A careful examination of the record, keeping in view the entire setting of the transaction, as well as the specific facts testified to, convinces us, that whatever Cook secretly intended, the committee from Lafayette was led by him to believe that the company to be organized would acquire a license to manufacture, use and sell, not only under the patents and applications’mentioned in Cook’s subsequent formal proposal to the board of directors, but all patents and applications pertaining, to the operation of telephonic systems; and that the board of directors *769was led by Cook to believe, that in accepting his formal proposal, and issuing his stock, the company was obtaining the patent in suit as a part of what the committee believed that it had contracted for. To go into an elaboration of the reasons for this conclusion would be a useless waste of space. It is the conclusion to which the master came after hearing the witnesses, and carefully reviewing the testimony. It was the conclusion of the judge reviewing the master. It is embodied clearly and consciously in the sworn testimony of the members of the committee who negotiated with Cook in the conference that led to the consummation of the transaction. The denial of Cook is in many respects entirely unsatisfactory. And it would be difficult to conceive that intelligent men who, in the spirit of a public interest, contemplated bringing to their town a new industry, supplementing their public spirit by embarking a substantial sum of their own money in the venture, would omit from the calculation an element so essential to the success of the enterprise. To hold otherwise, would be to credit to the cunning of appellant a success, and to the committee that dealt with him a stupidity, that the care shown in all the other branches of the negotiation clearly discredit.

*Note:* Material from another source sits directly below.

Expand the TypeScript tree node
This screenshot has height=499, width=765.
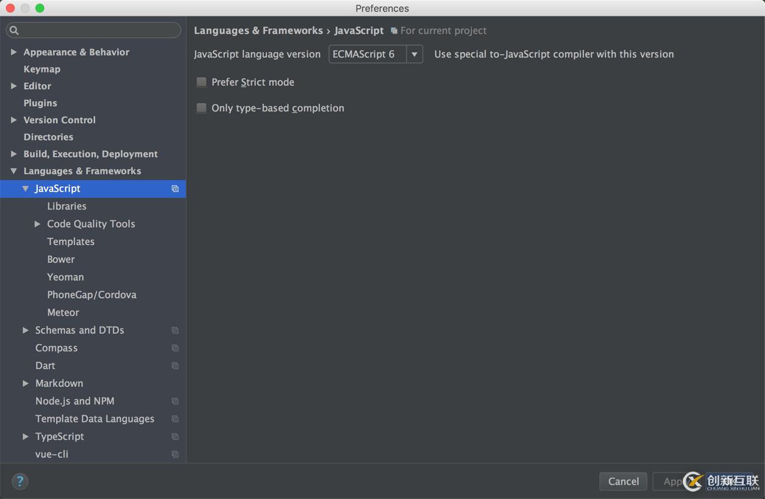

The disputed fact of the case thus determined, the question remains whether the finding avails the defense interposed by appellee. The principal contentions of the appellant on this question are: That the parol negotiations, whatever they were, were merged in the written proposal and acceptance; that the parol negotiations, having been conducted by a voluntary committee, did not become a contract, because there was no corporation then organized — no principal behind the committee; and that the license, constituting as it does an assignment, could not be made except in writing. ‘

The contentions are not applicable to the case under consideration. True, as to the world at large, an assignment is not good unless put in writing and recorded; but as between parties to the transaction, a license by parol may be sustained, and enforced, if need be, by a decree for specific performance. True, also, as a general rule, a parol contract reduced to writing, is to be held as fully expressed in the writing. But this does not exclude a court of equity from the inquiry whether, by fraud, mistake, or inadvertence, the writing fails to express the agreement; or (such fraud, mistake, or inadvertence appearing) from giving force to the oral agreement. Nor is it true that an arrangement entered into, in contemplation of incorporation, and followed by incorporation, is not binding upon the parties, when all the terms of the contract except the one in dispute have been fully and in good faith executed, and the disputed term fails of execution solely through the fraud, mistake, or inadvertence of the parties. To hold, in this respect, as we are asked to hold, would be to make all agreements preliminary to incorporation of no avail, notwithstanding the completion of the transaction by incorporation — a doctrine that in the present development of the law has no standing whatever.

For the reasons stated, the decree of the Circuit Court is affirmed.